Consultancy in the circular economy is not what makes Metabolic unique. ‘Sometimes we identify leverage points where you can make a change to have a positive effect on the system as a whole, and that’s when we do applied work.’ This is the second division, Metabolic Technology, which does experimentation and product development and implements the ideas developed on the consulting side. ‘This site, De Ceuvel, is an example of that, we started here as a consultancy partner with the objective of close all material flows. And we are experimenting with other technologies, like a struvite reactor which can take urine and extract fertiliser.’
The third division, Metabolic Ventures, is where specific ideas are scaled up into larger companies, such as the recently founded Spectral Utilities which focuses on basic resource provision.

Biobased is not necessarily superior, says Eva Gladek

‘We at Metabolic did an analysis of the global economy throughput,’ says Eva, ‘and found that approximately 22% of all materials extracted are from biobased origin, mostly wood, food, fibres etc. However, a large part of the impact of our economy (more than 50-80%, depending on the impact category) is caused by the extraction of these materials.
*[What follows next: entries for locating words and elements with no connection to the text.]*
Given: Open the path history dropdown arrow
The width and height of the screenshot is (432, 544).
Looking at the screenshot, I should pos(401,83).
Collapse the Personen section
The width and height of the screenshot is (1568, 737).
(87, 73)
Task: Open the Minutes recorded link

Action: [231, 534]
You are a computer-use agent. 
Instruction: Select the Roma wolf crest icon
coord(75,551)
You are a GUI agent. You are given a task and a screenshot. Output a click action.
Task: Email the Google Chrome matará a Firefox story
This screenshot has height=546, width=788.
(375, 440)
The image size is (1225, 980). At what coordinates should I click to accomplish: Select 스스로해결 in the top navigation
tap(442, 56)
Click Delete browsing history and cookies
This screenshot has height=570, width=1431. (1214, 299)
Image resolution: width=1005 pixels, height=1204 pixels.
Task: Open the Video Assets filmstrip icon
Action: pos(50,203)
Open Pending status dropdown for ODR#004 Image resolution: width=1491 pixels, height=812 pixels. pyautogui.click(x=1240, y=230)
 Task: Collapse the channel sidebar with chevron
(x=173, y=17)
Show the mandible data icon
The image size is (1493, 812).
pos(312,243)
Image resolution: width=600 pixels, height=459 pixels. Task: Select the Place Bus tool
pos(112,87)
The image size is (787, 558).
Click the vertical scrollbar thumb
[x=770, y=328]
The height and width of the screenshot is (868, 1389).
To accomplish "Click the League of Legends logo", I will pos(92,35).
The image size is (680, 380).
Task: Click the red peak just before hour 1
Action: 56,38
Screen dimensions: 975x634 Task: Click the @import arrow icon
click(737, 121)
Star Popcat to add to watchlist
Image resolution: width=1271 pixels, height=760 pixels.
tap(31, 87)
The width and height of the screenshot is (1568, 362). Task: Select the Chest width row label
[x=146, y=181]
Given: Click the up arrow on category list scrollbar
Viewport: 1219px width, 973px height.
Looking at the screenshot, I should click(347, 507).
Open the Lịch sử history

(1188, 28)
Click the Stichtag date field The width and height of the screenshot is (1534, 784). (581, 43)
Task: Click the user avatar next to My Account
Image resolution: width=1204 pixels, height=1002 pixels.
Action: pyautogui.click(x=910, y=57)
Most of these impacts are associated with the use of large amounts of land, water, displacement of habitats. So although biobased is central to any economy, it is not necessarily the case that any biobased material is better than any non-biobased alternative. Context is extremely important. For example, in a life-cycle assessment of building materials wool is an option for isolation materials, and it’s always given a very poor ranking. That’s because if you are using sheep just for wool, the wool gets allocated all of the impact from e.g. land use, compaction of soil, methane production. But if you are using the sheep for other functions the impact completely flips. Organisations like the municipality of Rotterdam and Barendrecht have used sheep to mow the verge of the road, in collaboration with shepherds. Then the wool is a side-product of other functions and they’re also happening to save on fuel that would otherwise be used for machines. So the context is critical, and that’s the case for most biobased products.’

Material should be matched to function

Eva Gladek suggests that we should first get the philosophy straight, based on indicators such as circularity factors; matching material to function; and making much more use of waste. ‘We certainly need to move to more biobased materials, we need to move to an economy that is more fundamentally concerned with transforming biological flows from the beginning to the end. But we should do it in a way that considers what the highest value use is of a specific material. That is, we should always try to preserve the highest amount of complexity rather than degrading it to its lowest form.’

‘What’s more, all materials can and should play an important role in a sustainable economy. What’s important is the way in which materials are matched to the functions they are used in. One of the things that we at Metabolic developed was a set of circularity factors. These are a number of criteria that define what kind of function a material should be used on. This for example includes renewability, but also degradability, scarcity, toxicity, and recyclability. There are some functions for which biobased materials or renewable materials are best suited, there are some functions for which durable and long-lasting materials are best suited, and there’s a lot of grey space in between. For example, biobased materials are better if you’re going to disperse something into the environment, so they can actually get there the way they’re supposed to. This pertains to things like paint and coatings and cleaning supplies, these are going to be dispersed into the environment and never retrieved. Materials for these functions should not be non-renewable or scarce, they should be biobased,’ says Eva Gladek of Metabolic.